PHOENIX — What you want to call yourself legally is no one’s business but your own, the state Court of Appeals ruled this week.
In a precedent-setting decision, the three-judge panel overturned a lower-court ruling that denied a bid by Valeria Cortez to change his name — and without even giving him a hearing.
Yuma County Superior Court Judge Lawrence Kenworthy had dismissed the application for “failure to show good cause.”
But appellate Judge David Weinzweig said there was no legal basis for Kenworthy to reach that conclusion.
He said nothing in Arizona law requires someone seeking a legal name change to provide “good cause” — or, for that matter, any cause at all.
The ruling is a significant victory, and not just for those who are going through gender reassignment, said Attorney Abigail Jensen, of the Southern Arizona Gender Alliance. It sends a message to judges that they don’t get to second-guess the names people choose for themselves, she said.
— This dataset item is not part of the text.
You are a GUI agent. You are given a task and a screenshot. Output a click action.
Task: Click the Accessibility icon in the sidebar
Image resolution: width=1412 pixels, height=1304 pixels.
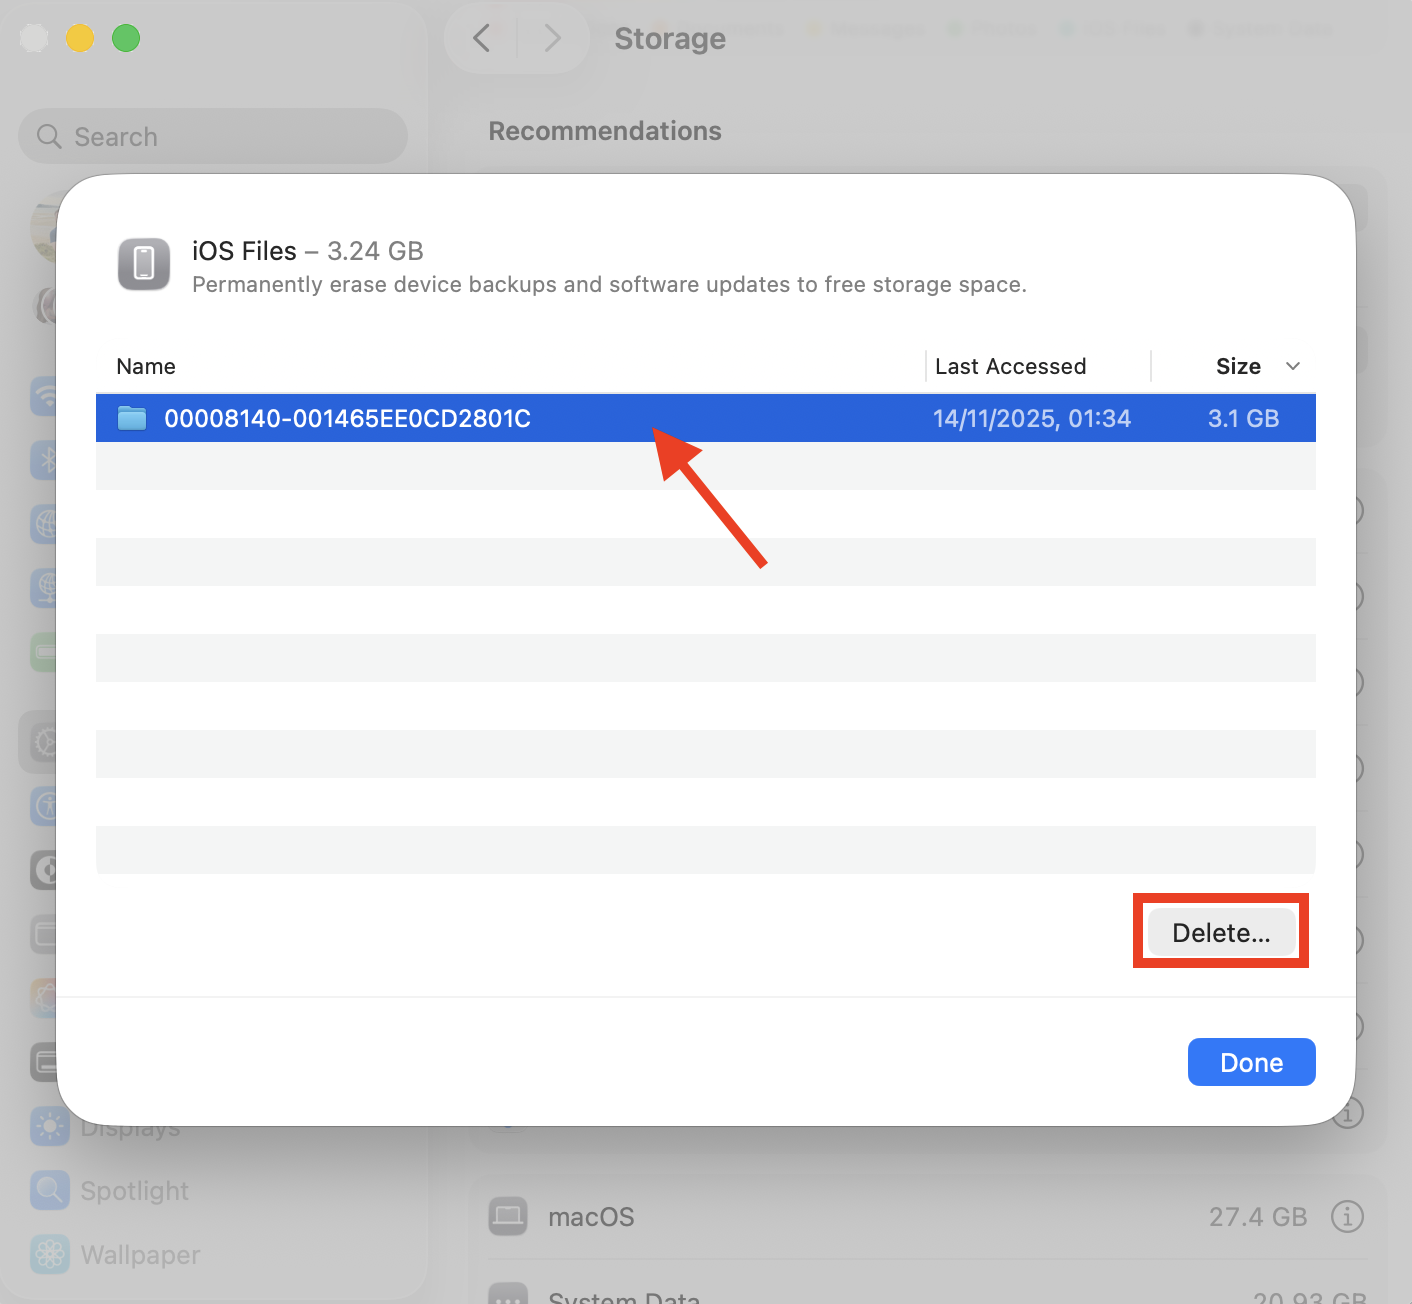click(47, 806)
“So if someone wants to use a name that other people might think is frivolous, that’s not grounds to deny the name change,” Jensen said.
That is pretty much what the appellate court ruled.
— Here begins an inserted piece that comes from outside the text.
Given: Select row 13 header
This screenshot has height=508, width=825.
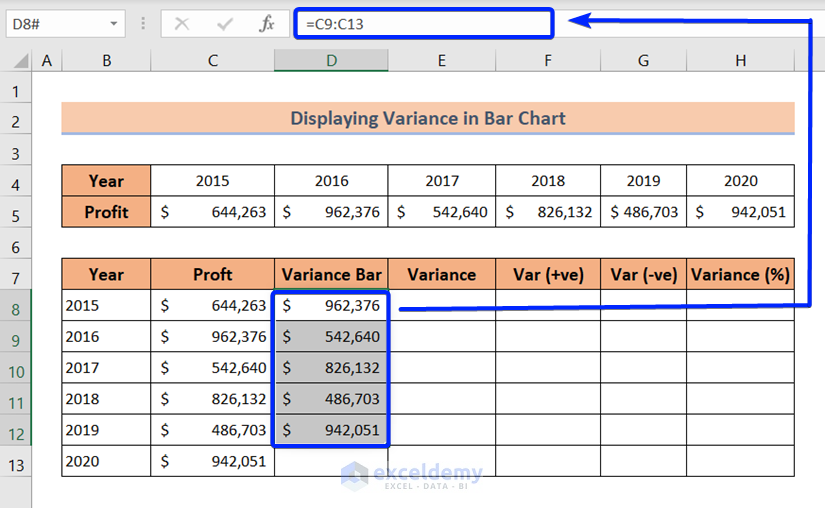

Cortez filed the paperwork earlier this year to change his name legally to “Sebastian Tomas Valentine,” according to court records.
That form requires an applicant to swear that the name change was “solely for his benefit and his best interests.” It also requires those going through the process to say that they understand a name change does not provide a release from legal obligations, that they don’t seek a name change to commit any crime, including forgery and theft, that they had never been convicted of a felony, and that they faced no pending criminal charges.
The form also asks applicants to explain the reason for the request.
“I am transition and want my documents to match my identity,” Cortez responded. Kenworthy rejected the petition six days later.
Weinzweig said that was not within Kenworthy’s power.
He said the name-change statute lists the criteria the “court shall consider” in whether to grant the name change. That, Weinzweig said, goes to the questions in the application.
Nowhere in the law is there a mandate for an applicant to provide a reason, even if there is a space for that on the form.
“The statute has no good cause requirement,” Weinzweig wrote. And he said there was nothing else that gave Kenworthy any reason to reject the request.
“The application raised no concern that Cortez wanted to change his name for any fraudulent or criminal purposes,” the appellate judge wrote.
Weinzweig also made a special note to say that there’s nothing different — or special — about this case.
“We reject any argument that the court properly denied Cortez’s application based on his gender-transition rationale,” he said. “At bottom, whether framed as a question of ‘good cause’ or ‘best interest,’ the statute does not permit the superior court to deny a person’s name-change request only because the person wants the new name to reflect a gender transition.”
“That’s really important for trans people,” Jensen said. “Many judges don’t think people should change their names if they change gender, that somehow it’s deceptive.”
Jensen said that, legally speaking, it actually isn’t necessary for someone to get a court order to change a name. She said that can be done under common law by someone simply starting to refer himself or herself by the new name.
Still, Jensen said, a court order can prove helpful.
“It’s difficult to convince banks and credit card companies, Social Security to change your name based on this common-law usage,” she explained. “So if it’s important that you to be able to get everything to match at the same time, then a court order will give you that.”
Judge Kenworthy declined to comment on Tuesday’s ruling.